As Ali put it, “I just don't think I should go 10,000 miles from here and shoot some black people (eds: Vietnamese) who never called me 'nigger,' never lynched me, never put dogs on me, never raped my mama, enslaved me, and deprived me of freedom, justice, and equality.”
For that Ali paid dearly. He was stripped of his world title and sentenced to five years in jail, although the jail term was later dropped on appeal. The cruelest blow, however, was that Ali was banned from boxing for more than three years.
Ali returned to the ring in 1970 and a year later squared off against world champion Joe Frazier in what was dubbed "The Fight of the Century." Ali, however, lost the 15-round battle, his first professional loss.
In 1974, Ali defeated Foreman in Zaire (now called the Democratic Republic of Congo) in the so-called "Rumble in the Jungle." In an epic eighth-round knockout, Ali regained at 32 the championship he had won a decade earlier.
"I told you today I'm still the greatest of all times,” he said after the fight. “Never again defeat me; never again say that I'm going to be defeated; never again make me the underdog until I'm about 50 years old. Then you might get me."
Ali and Frazier squared off for a third and final time in 1975 in the Philippines. Ali defended his title in a brutal 15-round battle called "The Thrilla in Manila."
In 1978, Ali lost his title to Leon Spinks, a man 12 years younger. However, Ali won the title back later that year for a third time. He was 36.
He eventually retired in 1981. Over 20 years, Ali had won 56 fights, 37 by knockout. He lost only five times.
However, Ali was still to face his toughest opponent ever: Parkinson's disease, which he was diagnosed with in 1984. The disease has been linked to head trauma from sports like boxing. The condition's trademark trembling became all too apparent in 1996 when Ali lit the Olympic flame in Atlanta.
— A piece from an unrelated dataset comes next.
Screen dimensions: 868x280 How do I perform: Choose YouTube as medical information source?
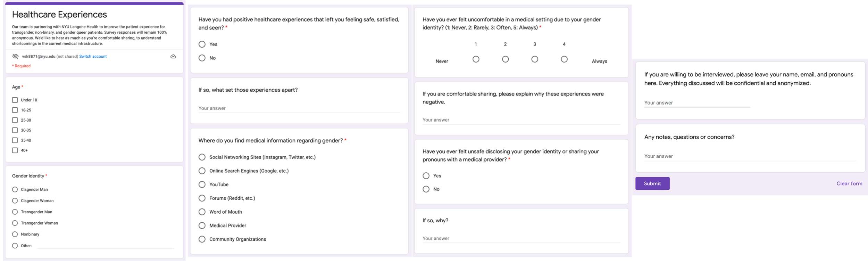[202, 184]
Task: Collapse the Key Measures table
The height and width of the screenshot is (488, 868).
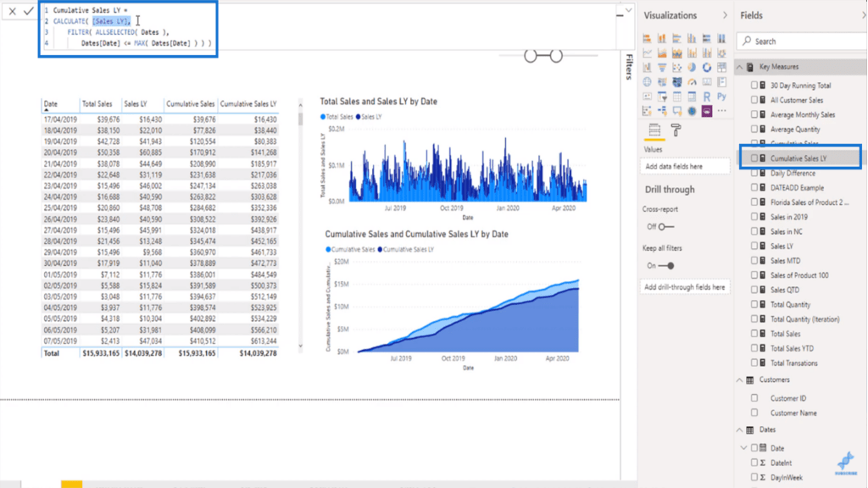Action: click(x=740, y=66)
Although the neurological affliction slowly robbed Ali of both physical coordination and speech, he remained active, devoting himself to various causes.
In 1991, on the eve of the U.S. Gulf War, he met with Iraqi leader Saddam Hussein to help negotiate the release of American hostages in Baghdad.
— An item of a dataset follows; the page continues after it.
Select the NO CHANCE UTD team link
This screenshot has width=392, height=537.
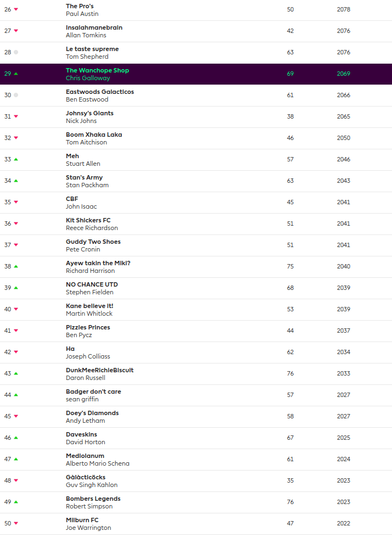(92, 284)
Twenty years later, in May 2011, the boxing legend was involved in efforts to free two American hikers held captive in Iran for nearly two years -- Shane Bauer and Josh Fattal.
A letter to Supreme Leader Ayatollah Ali Khamenei was read at the National Press Club in Washington in Ali’s presence.
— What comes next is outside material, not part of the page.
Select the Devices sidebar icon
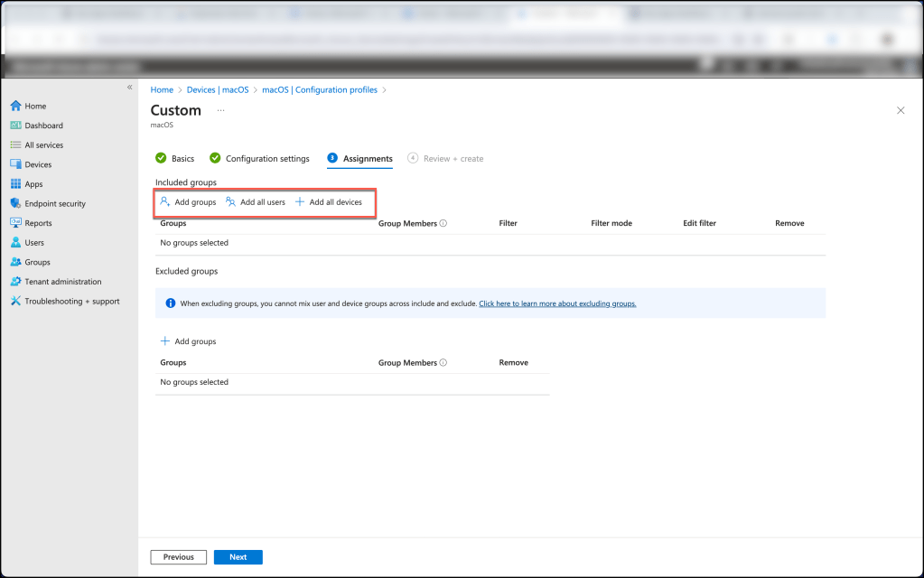 pyautogui.click(x=15, y=164)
Speaking on his behalf, his wife Lonnie said, “Regardless of how things are going between the Republic of Iran and the United States, the people of Iran are good people -- they’re good people in their heart -- and I can assure you they love [Muhammad Ali]. It’s based on that compassion [and] for the love of Allah and the love of [Prophet] Muhammad that we ask for their release.”
In January, Washington Post journalist Jason Rezaian was released from an Iranian prison after intervention by Ali.
Rezaian said that when he heard Ali called for his release it was a "turning point" for him.
Rezaian wrote in a Washington Post column on June 4 that knowing Ali publicly acknowledged him was "everything to me."
Rezaian was arrested in July 2014 and was jailed until January when he was released as part of a U.S.-Iran prisoner exchange.
Iranian officials never said why Rezaian was arrested. He said he learned of Ali's comments while imprisoned.
Rezaian wrote that since Ali is revered by Iranians, several prison guards began treating him with more respect.
Ali also was a spokesman for religious tolerance.
Asked in an interview how he balanced his belief in being “the greatest” with his humility as a Muslim, Ali responded in typical style: “Allah is the greatest. I'm just the greatest boxer.”